如梦令.昨夜雨疏风骤 Last Night Fierce Gusts of Autumn Rain - to the tune of Rumengling

如梦令 - 昨夜雨疏风骤









Last Night Fierce Gusts and Big Drops of Rain

- to the Tune of Rumengling

written by Li Qingzhao Gordon Osing and Julia Min

Last night fierce gusts and big drops of rain

lashed where I slumbered in my wine dreams.

I started and my girl at the morning screens

answered, "Ah, the crabapple’s just the same."

She won't see … and she can't discern……

The green now darkens with crimson thinning.

Warm Wind Sends Rain Melting the Ice - to the Tune of Dielianhua 蝶恋花·暖雨晴风初破冻 liqingzhao
Photo retrieved from: Google


It is again late Spring, which is to say nearly early summer, when the flowers are thinning out on the trees and bushes. The large, scattered raindrops are also metonymical here, a familiar motif in Chinese poetry. The Tang Dynasty poet Meng Haoran wrote, " I heard last night's wind and rain. / who knows how many flowers have fallen?" This motif corresponds to the "snow and roses of yesterday" in Western poetry. This ci is usually placed in the early years of Li Qingzhao's married life, before 1107, when her husband was frequently away on official duties. She was in her twenties, and confessed painful loneliness, erotic, too, it seems, for her absent husband. Night storms and lonely drinking had left the familiar crabapple outside her bedroom to be faced in the morning. The crimson blossoms, if not ravaged by the rains, would have now lost their vitality to the change of seasons anyway. The motif is a sigh over youthful days going away so quickly and helplessly.
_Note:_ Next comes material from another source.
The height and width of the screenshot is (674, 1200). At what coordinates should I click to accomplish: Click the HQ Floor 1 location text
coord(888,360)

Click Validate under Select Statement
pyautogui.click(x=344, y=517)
1. "yu shu": big raindrops, often referring to autumn rain.

2. "feng zhou": wind driven, or chased.

3. "juan lian ren": roll screen girl, i.e. her maid.

4. "que dao": reply instead, a phrasing which simply omits the lady's question: What is the condition of the flowering crabapple? Apparently she hardly needed to ask. Her maid knows her mind.
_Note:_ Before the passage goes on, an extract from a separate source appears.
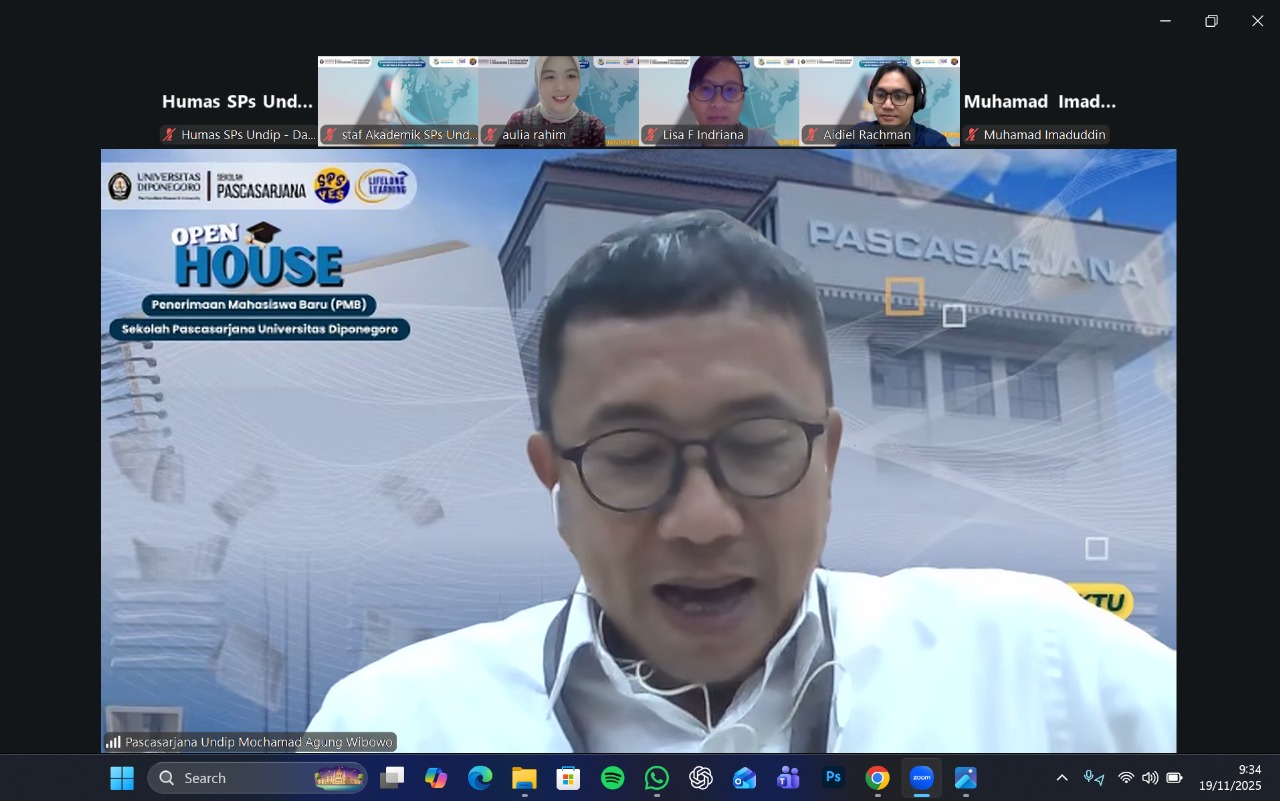Open Wi-Fi network quick settings
This screenshot has width=1280, height=801.
(1126, 778)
5. "zhi fou": denies the maid her matter-of-fact second guessing of her mistress. There is in this language not a little disdain for the maid's commonplace unawareness of the lady's passionate regard for her own aristocratic sensuality.
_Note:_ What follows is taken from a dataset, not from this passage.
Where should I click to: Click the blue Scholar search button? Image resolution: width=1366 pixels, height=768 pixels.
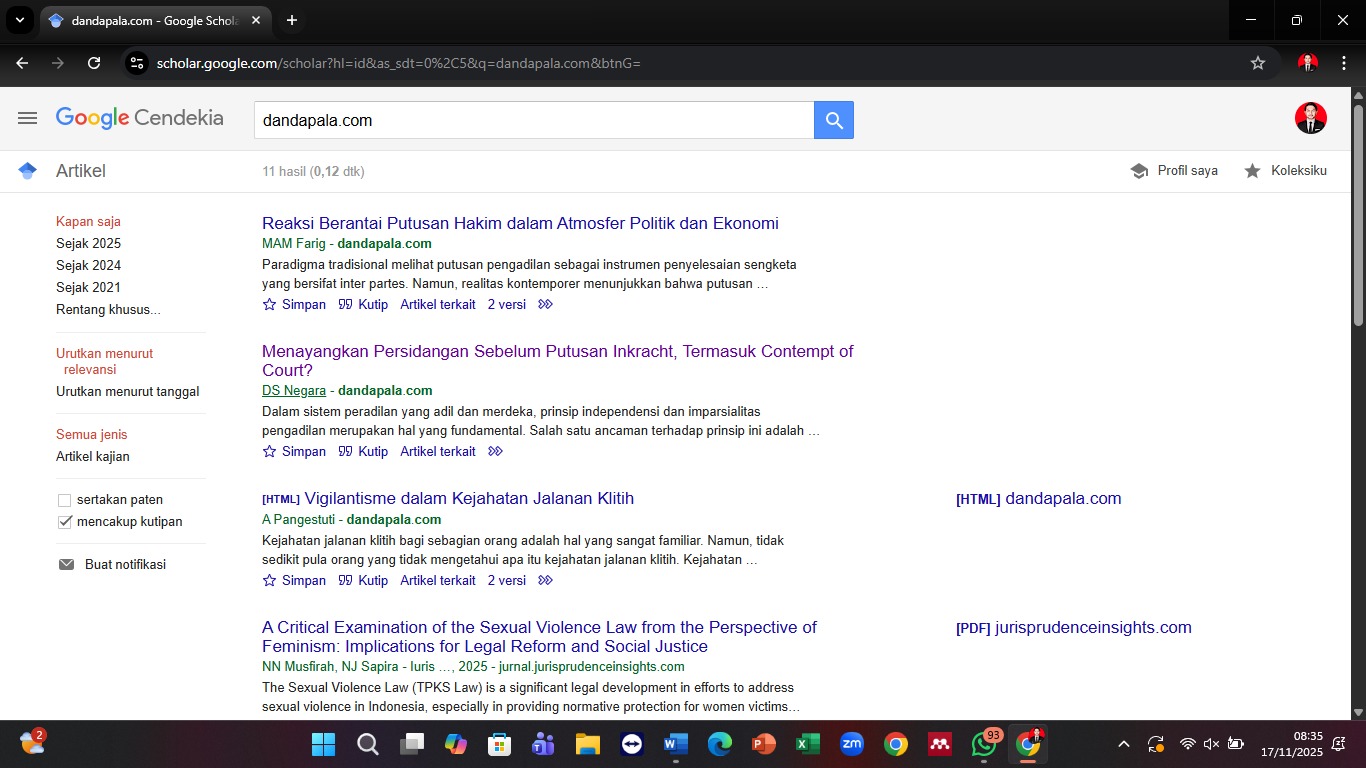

6. "lu fei hong shou": literally, blossoms drawn against big green leaves, meaning the lady's look is Monet-like, intimate with the altered shape and color with which she identifies her most private feelings.

Pinying and Word -For-Word Translation:

rú mèng lìng - to the tune of Rumengling

zuó yè yǔ shū fēng zhòu - last night rain sparse wind sudden/violate;

nóng shuì bú xiāo cán jiǔ – deep sleep can't waken drunkenness;

shì wèn juàn lián rén - try to ask roll up curtain person;

què dào hǎi táng yī jiù - but replied " the flowering crabapple is still the same."

zhī fǒu ?zhī fǒu ?- "Dont you know? Don't you know?

yīng shì lǜ féi hóng shòu - It should be green fat red thin."